━━━━━ GIVEN RECORDS ━━━━━

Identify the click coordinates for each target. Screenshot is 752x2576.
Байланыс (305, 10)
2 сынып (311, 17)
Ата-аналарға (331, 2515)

━━━━━
━━━━━ GIVEN RECORDS ━━━━━

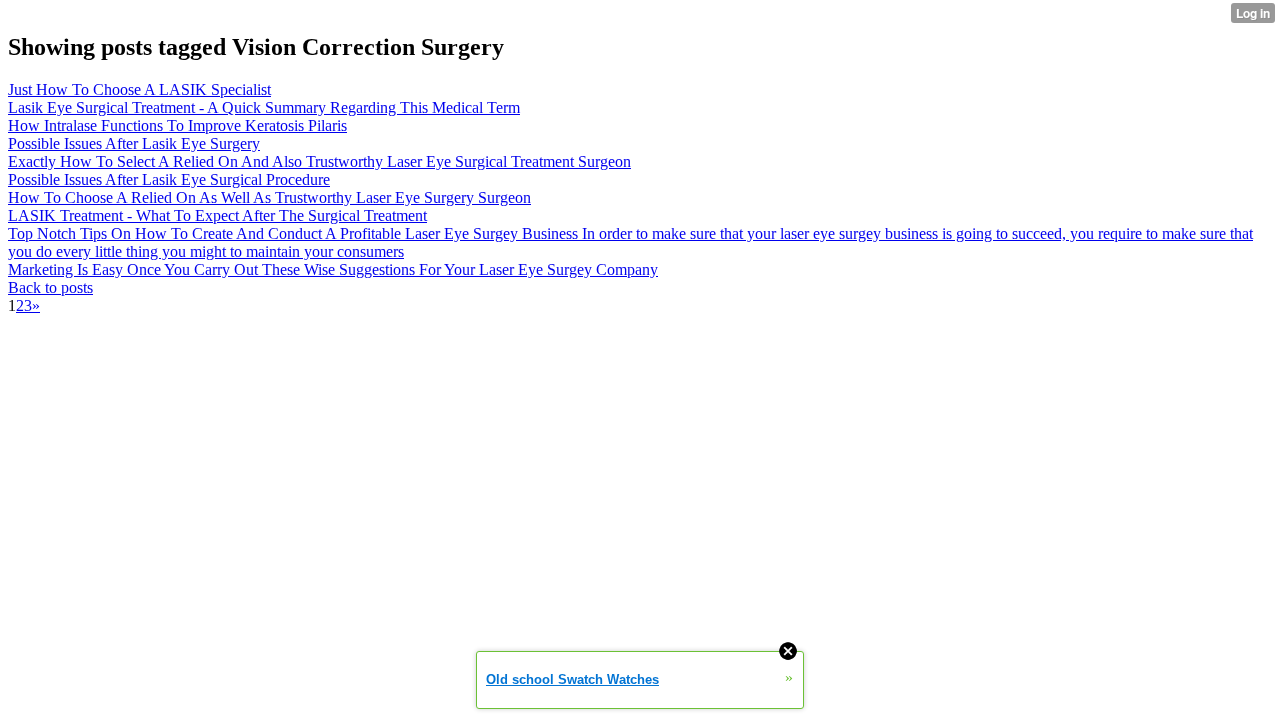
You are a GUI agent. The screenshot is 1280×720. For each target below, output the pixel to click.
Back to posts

━━━━━

> PROBLEM TO SOLVE
The number of lines in this listing that hold "each" is the only answer required.

> SOLUTION FOR THIS EXERCISE
2